ENTRIES SHOWN:
▬▬▬▬▬▬

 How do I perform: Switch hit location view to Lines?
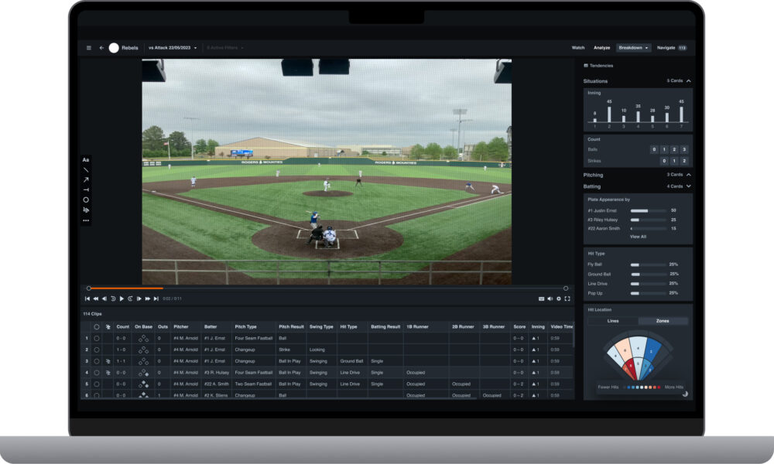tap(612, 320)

▬▬▬▬▬▬

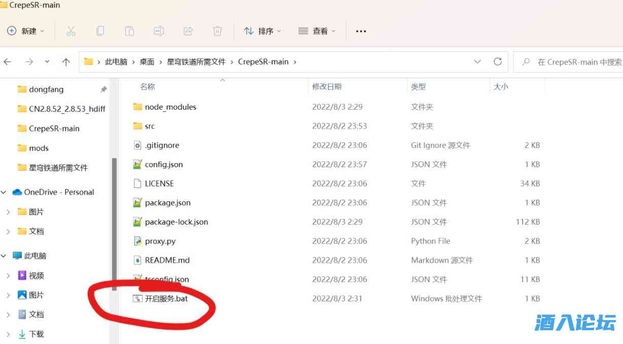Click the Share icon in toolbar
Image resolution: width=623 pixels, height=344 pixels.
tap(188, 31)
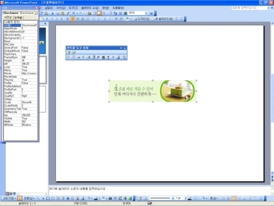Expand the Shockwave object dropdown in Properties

▬▬▬▬▬▬

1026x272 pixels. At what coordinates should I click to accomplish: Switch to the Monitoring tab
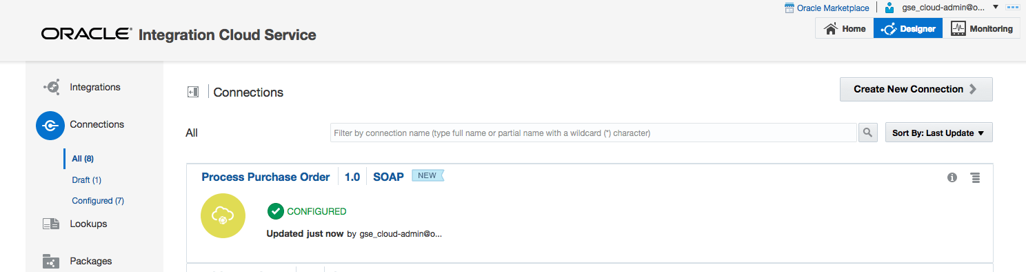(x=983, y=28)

▬▬▬▬▬▬

WHAT THE TASK ASKS:
Reproduce the part of the material that opens with the line containing "1026x272 pixels. At" and closes with the line containing "(x=983, y=28)", putting "Settings tab" in place of "Monitoring tab" and changing nothing else. Leave the pictures out of your answer.

SOLUTION:
1026x272 pixels. At what coordinates should I click to accomplish: Switch to the Settings tab
(x=983, y=28)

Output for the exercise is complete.